In my own case, that's meant disabling notifications and blocking websites and apps. I also hacked a Chrome extension which applies the "avoid triggers and make it harder" idea to Gmail [2]. The extension has several thousand users, many of whom reclaim 30-60 minutes of focussed work each week which would otherwise be lost to compulsive inbox processing.
Easier than avoiding triggers -- and almost as effective -- is just to delay the response. Let yourself check your phone, but only 10 minutes after you feel the urge to do so.
This is much easier than complete abstinence, but breaks down the habit-forming link between trigger and instant gratification.
And just as you say, it's something I started doing after reading about training [1] and inverting the priciples
If you enjoyed the article and want a more detailed discussion, James Williams gave a talk on this topic at the RSA in May [1], and did an interview with David Runciman in July [2].
Which is interesting, and thanks for the links, but this isn't what the Economist is talking about. The Economist is talking about the mis-allocation of labor - not a problem for the producer, not a problem for the consumer, a problem for the person that has to tot up the stats and make it fit the framework of capitalism.

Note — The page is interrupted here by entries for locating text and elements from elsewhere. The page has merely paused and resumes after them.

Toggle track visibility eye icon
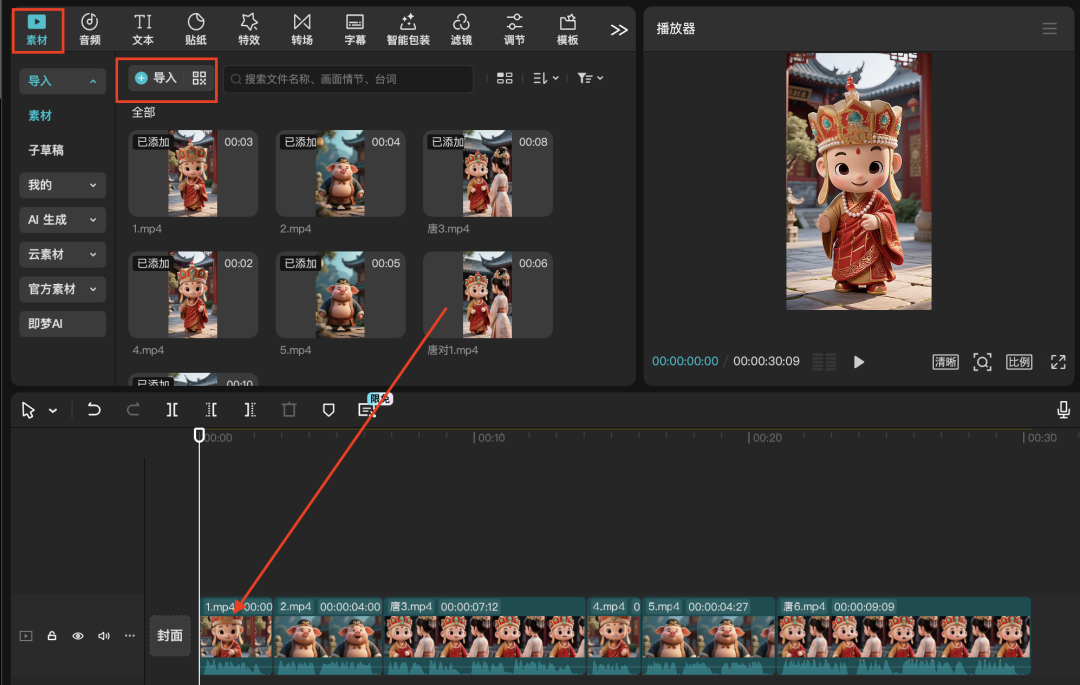 click(x=78, y=636)
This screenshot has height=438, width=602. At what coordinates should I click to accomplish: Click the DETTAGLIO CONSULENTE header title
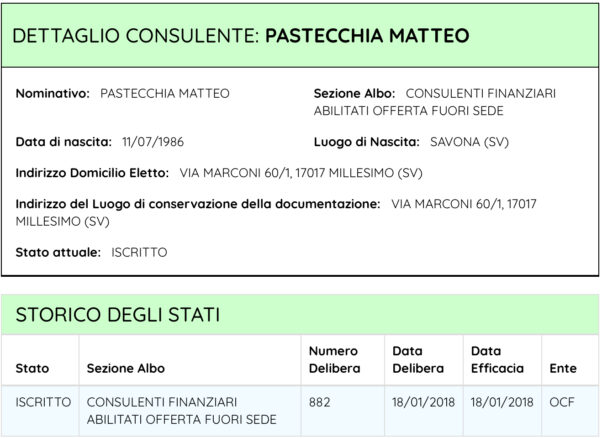click(x=241, y=36)
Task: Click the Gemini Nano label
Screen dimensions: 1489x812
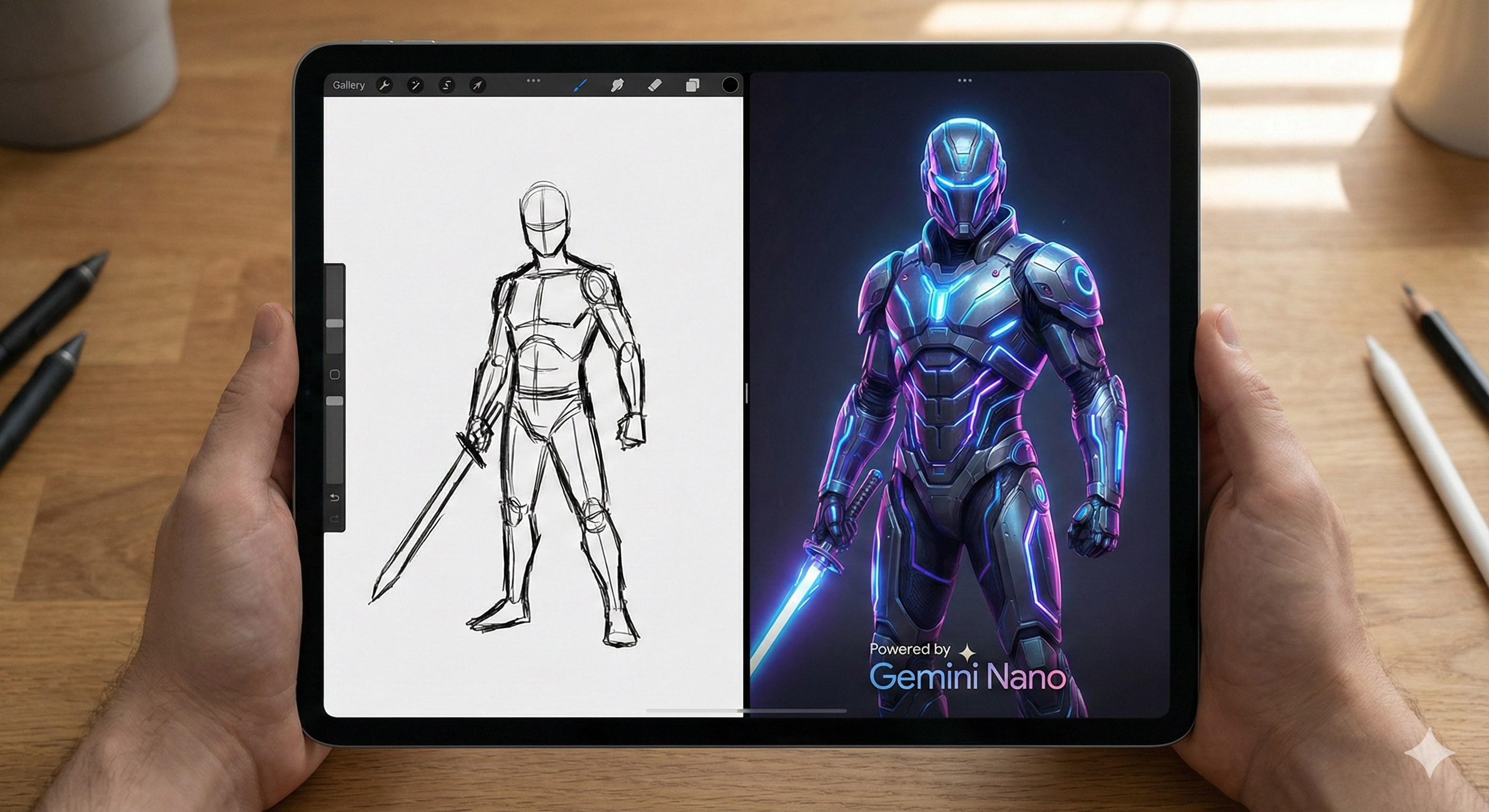Action: tap(968, 676)
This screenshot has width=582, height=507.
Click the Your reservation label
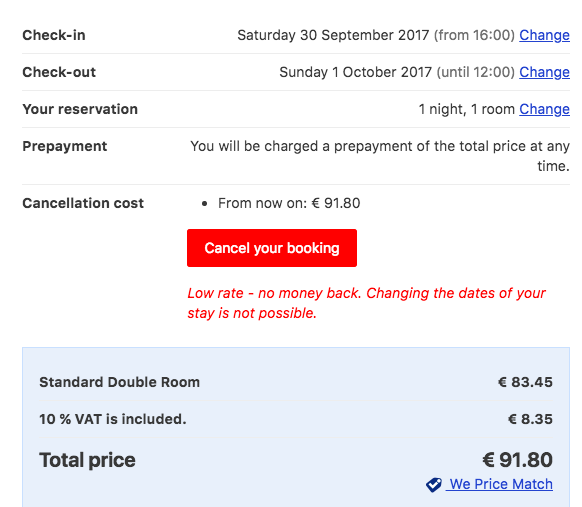tap(80, 109)
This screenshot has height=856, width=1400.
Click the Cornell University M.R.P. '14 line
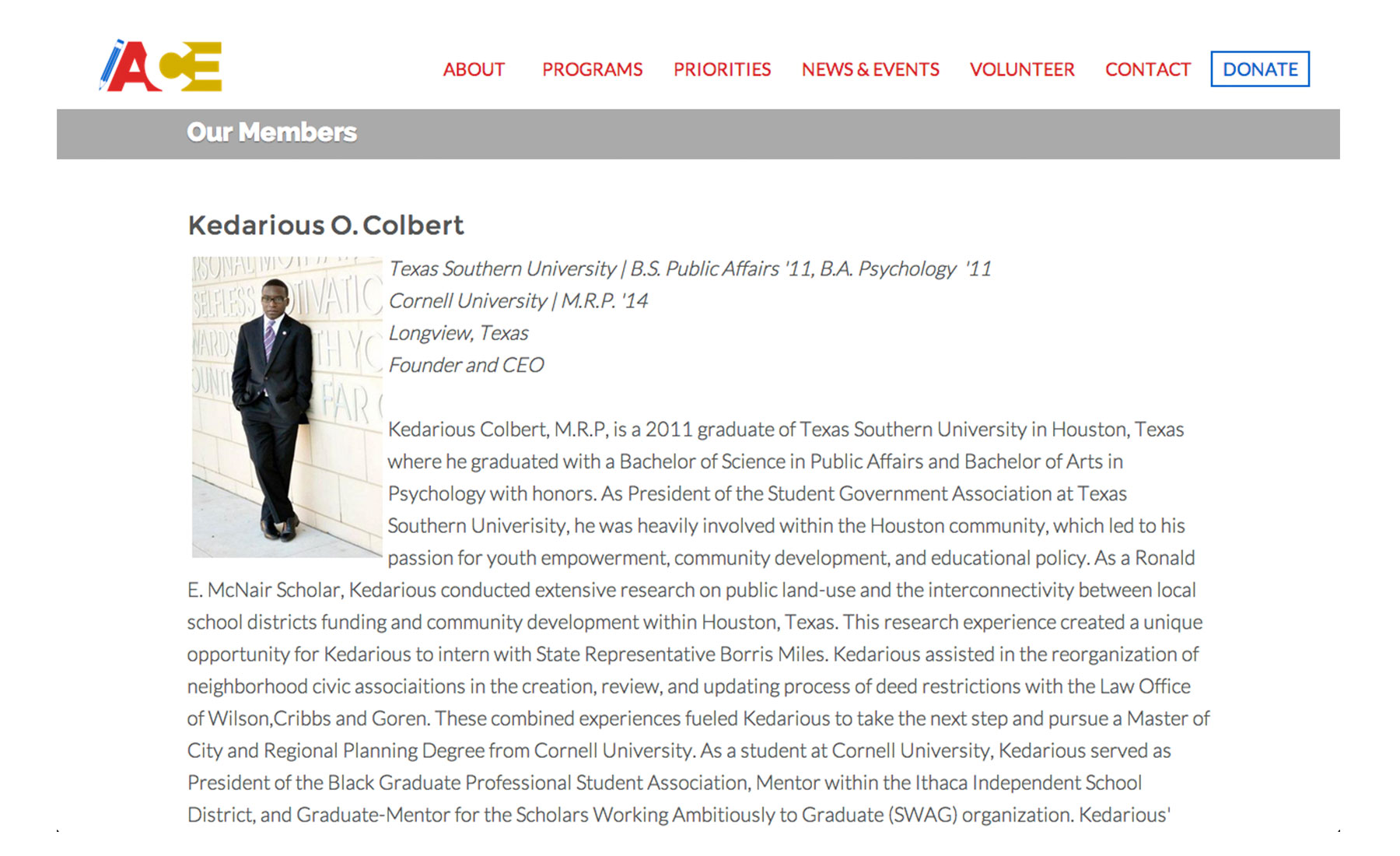click(518, 301)
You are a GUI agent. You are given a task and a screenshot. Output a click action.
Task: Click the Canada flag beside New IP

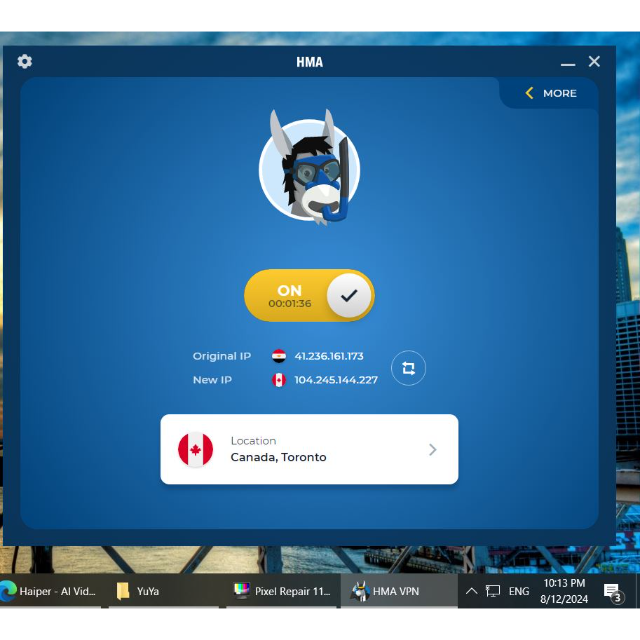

It is almost like people don't even care about the actual article, and only read what they want to see....
From the transcript of the TED talk [1] mentioned in the OP:
> So how do we fix this? We need to make three radical changes to technology and to our society.
> The first is we need to acknowledge that we are persuadable. Once you start understanding that your mind can be scheduled into having little thoughts or little blocks of time that you didn't choose, wouldn't we want to use that understanding and protect against the way that that happens? I think we need to see ourselves fundamentally in a new way. It's almost like a new period of human history, like the Enlightenment, but almost a kind of self-aware Enlightenment, that we can be persuaded, and there might be something we want to protect.
> The second is we need new models and accountability systems so that as the world gets better and more and more persuasive over time -- because it's only going to get more persuasive -- that the people in those control rooms are accountable and transparent to what we want. The only form of ethical persuasion that exists is when the goals of the persuader are aligned with the goals of the persuadee. And that involves questioning big things, like the business model of advertising.
> Lastly, we need a design renaissance, because once you have this view of human nature, that you can steer the timelines of a billion people -- just imagine, there's people who have some desire about what they want to do and what they want to be thinking and what they want to be feeling and how they want to be informed, and we're all just tugged into these other directions. And you have a billion people just tugged into all these different directions. Well, imagine an entire design renaissance that tried to orchestrate the exact and most empowering time-well-spent way for those timelines to happen. And that would involve two things: one would be protecting against the timelines that we don't want to be experiencing, the thoughts that we wouldn't want to be happening, so that when that ding happens, not having the ding that sends us away; and the second would be empowering us to live out the timeline that we want.
Is the point supposed to be that his proposed solution is impossible to implement and flies in the face of market and incentive-driven behavior? When I think "three step proposal" I think of something actionable by an individual, not something that would have to be enacted on by basically a totalitarian government.
I bought an iPad Pro recently, so I can leave the 16" plugged in at the office.